This post is part of a series where I try to dissect computers in just enough detail so you can understand the "magic" that goes on behind the curtains when you write a "hello world" program or open up a browser.

Last post we saw that CPUs today have more than one core, which is roughly a part of the chip that calculates things. With multiple cores, we can now calculate multiple things at once.

We also saw that simply adding a bunch of cores onto a CPU wouldn't necessarily improve its speed because tasks might be dependent on one another (blocking).

So right now you might be thinking:

Hey Gabe, so we're good the way we are right? I mean, we don't need nor does it make sense to have a machine that can compute thousands of threads simulta--

Introducing GPUs

GPUs are exactly that. They are processing chips that have lots and lots of little cores capable of processing thousands of threads simultaneously. But the question remains:

If most tasks can't be broken down to a lot of smaller ones, why would we need a computer that's capable of calculating a lot of smaller tasks in the first place?
++++++++++++++++++++
◆ **Directions**:
- A) Render this sentence from the post on CPU cores and GPUs into Spanish: "With multiple cores, we can now calculate multiple things at once."
- B) Extend the post on CPU cores and GPUs, picking up after its final question.
None of the records are needed for this.

◆ **Data extract**:
++++++++++++++++++++
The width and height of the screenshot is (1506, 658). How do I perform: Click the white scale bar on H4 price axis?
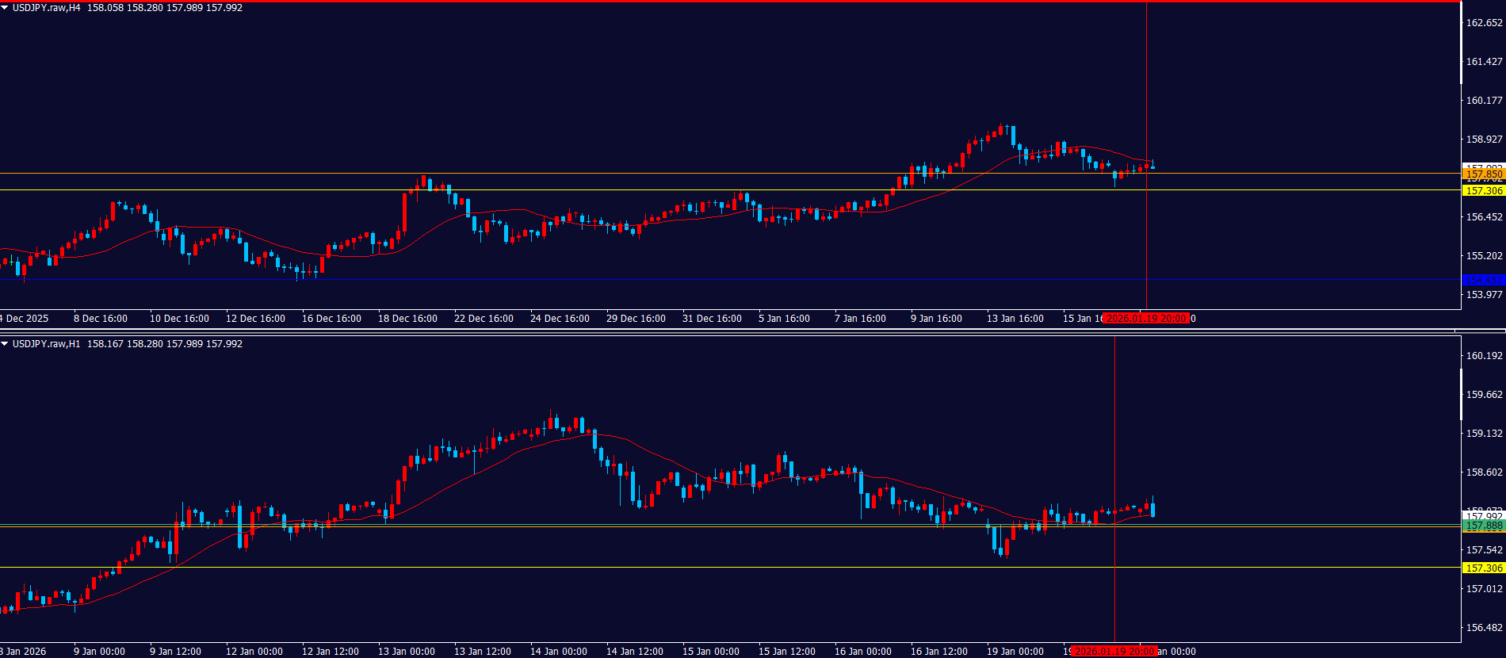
++++++++++++++++++++
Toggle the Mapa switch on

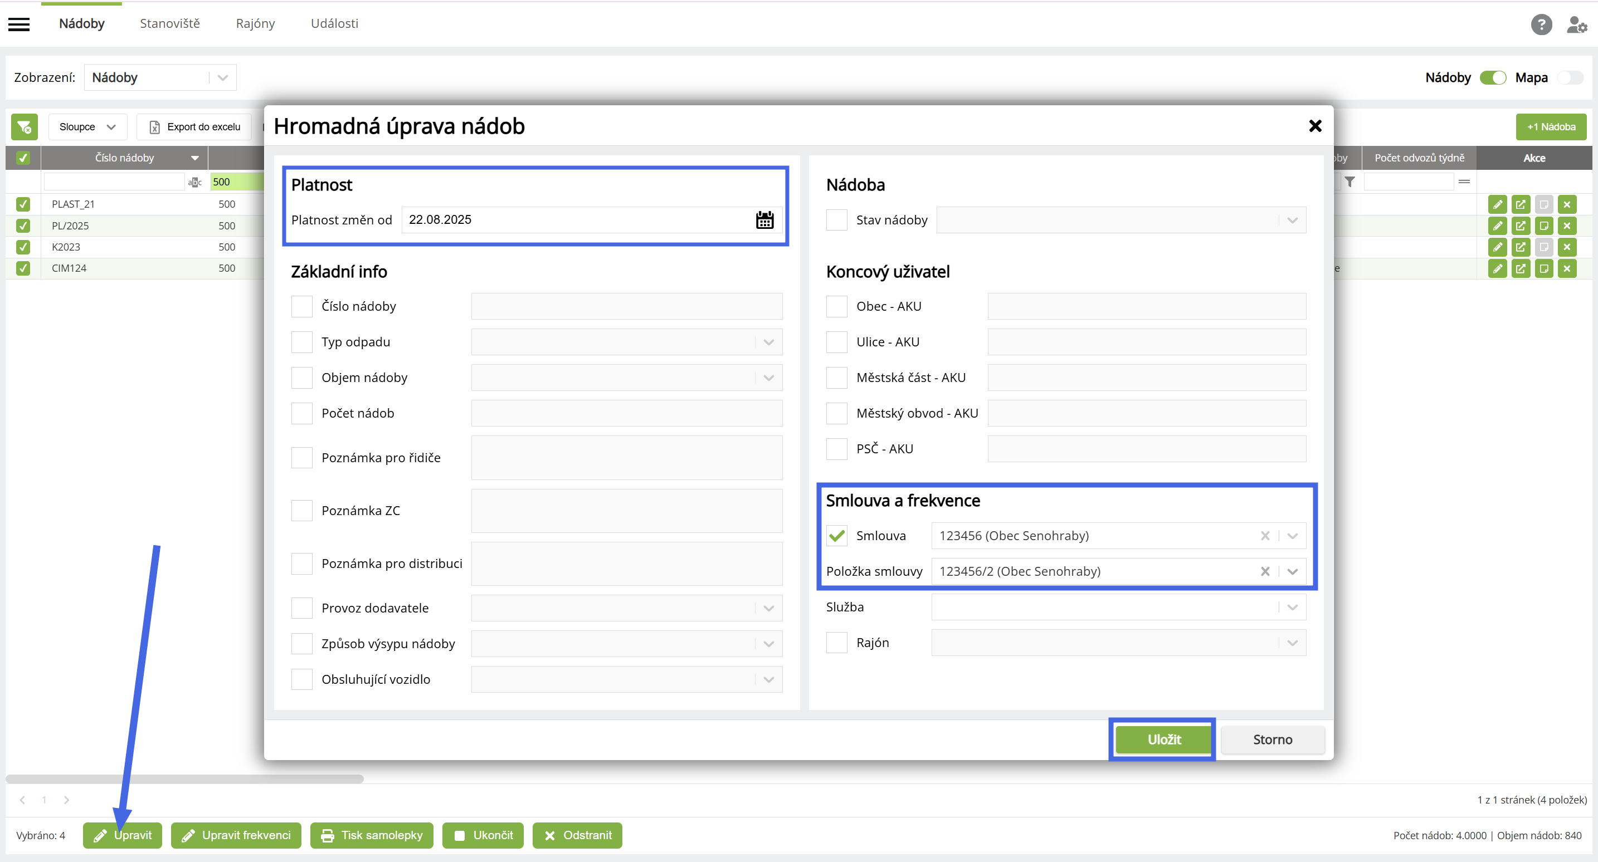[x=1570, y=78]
++++++++++++++++++++
◆ **Expected results**:
- A) Con varios núcleos, ahora podemos calcular varias cosas a la vez.

- B)
The answer is here:

I really like the analogy on this video as it shows why GPUs were invented: to calculate graphical stuff (although today they're used to other things as well, more on that later). As it turns out, graphical stuff is a type of task that has very few dependencies and so can be heavily parallelized. Just think about calculating colors and other things for millions of individual pixels, none of which depend on one another.

However, I still think the video lacks the other side of the analogy: cooking. Imagine you were to make a machine that automatically makes you breakfast (including doing the dishes). It can't fry your eggs at the same time as it cracks them open and it can't do the dishes if the breakfast is not done (and eaten) yet!

What I mean is this: GPUs are great for calculating the colors of millions of pixels in a screen, but they do not perform well when doing heavy, tightly coupled tasks (because a GPU core are not as powerful as a CPU core).

The calculations a GPU really does

So I gave you an intuition behind what a GPU does when it's computing graphical stuff, but I think something more realistic is in order.

An image in a screen is just a rectangle with lots and lots of pixels, each of which has a color and combined they form an image. The more pixels you have on your screen (pixel density), the more realistic the image looks because the squares are tinier and it's harder to notice them with the naked eye.

To represent the physical pixels of a screen programmers had the idea of representing their colors as numbers on a matrix. Each number represents the intensity of the light in that pixel.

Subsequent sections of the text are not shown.